A Life Enchanted

A light morning mist enveloped the covered bridge, wrapping it in both a welcoming invitation and a cautious mystery. She described how she and her dogs were nearing one of their favorite places to explore, which was a daily ritual in their world. Daily morning walks were often punctuated by ethereal photographs posted for her friends, making one wonder where on earth this enchanted world existed, this world where she lived. Whether the day’s exploration was along a beach or a wooded path, her dogs walked and played on the trails that spilled out before them, while she followed along in rapt step. Each day was remembered with photographs that seemed to record a dreamlike state and not one of consciousness.
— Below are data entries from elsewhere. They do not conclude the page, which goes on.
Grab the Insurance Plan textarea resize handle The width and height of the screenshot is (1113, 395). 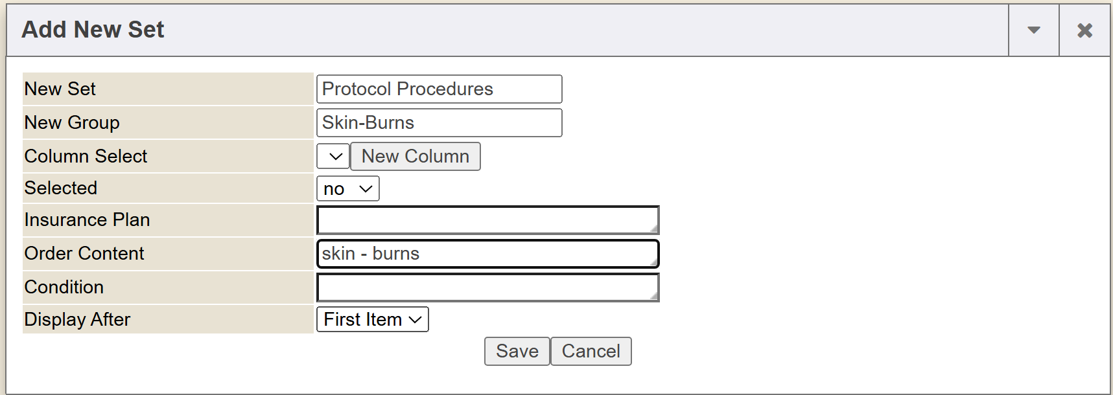[654, 229]
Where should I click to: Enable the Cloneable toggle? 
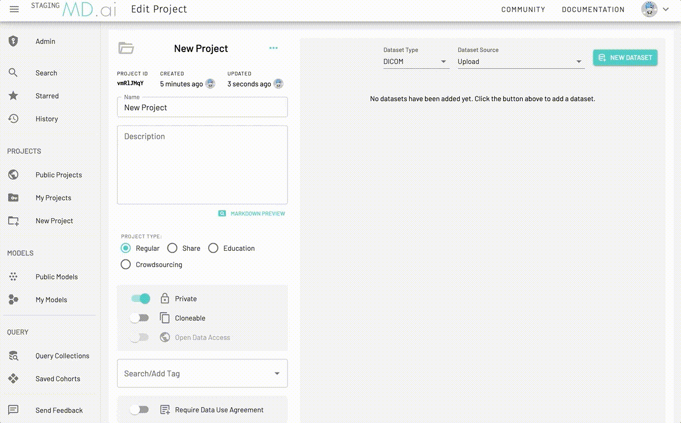click(139, 318)
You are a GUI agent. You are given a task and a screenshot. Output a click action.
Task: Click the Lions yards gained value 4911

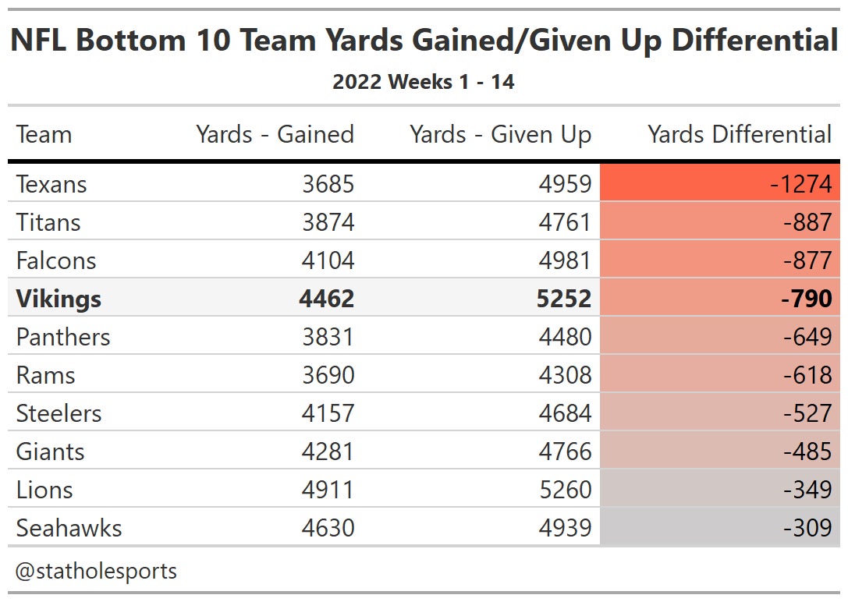pos(328,490)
It simply could not be real.

After my friend Elizabeth posted her misty photo of the covered bridge leading to Lincoln Woods Park, I teased her about living in some enchanted wonderland, only accessible by magical shoes or an ancient incantation. An outside observer might, at first glance, be hard pressed to believe that places like these existed, much less a person who seemed to find these places every day of her life. Every single day. The over-stressed, over-scheduled, rush-rush person in our society, of which there are oh-so many (myself included), would likely brush off the idea of such a world as this even existing, as they dash off to the next meeting or event or errand in their frayed-at-the-edge lives. Meanwhile, Elizabeth seems to float through her mornings with a sense of balance and comfort, as indicated by her morning photographs shared with friends.

Though I have not spoken with her on this specific topic, over time I believe have discovered her secret. Likely, had she simply given me the answer, I would have poo-pooed the idea like so many others, saying something like, “Who has time for that?!?” But over a year of observing, the answer wrapped around me like a warm blanket, unassuming and comforting in its quiet presence.

Whether it is the way the autumn leaves land on the water or the song of a bird sitting in a tree, she finds something of beauty in each day. Even on the worst days, something of beauty can be noticed. I am reminded of the massive thunderstorms we get in my part of the country, and how the morning after a storm, the sky is as blue and as clear as one could imagine. Even as we clean up the downed limbs and other destruction from a night of wind and rain, the sky is at its most beautiful in those moments. For many of us, our lives are a push and pull of schedules and responsibilities, a situation that can easily lead us down the rabbit hole of negativity. Yet, I challenge you to take one minute each day – or start with 30 seconds – and notice something beautiful in your life. Put down the phone, step back from the computer screen, and notice something positive. See? One minute and I got five. They are simple, but they prove to me the existence of beauty in my life, which can serve to buoy up the bad days when needed.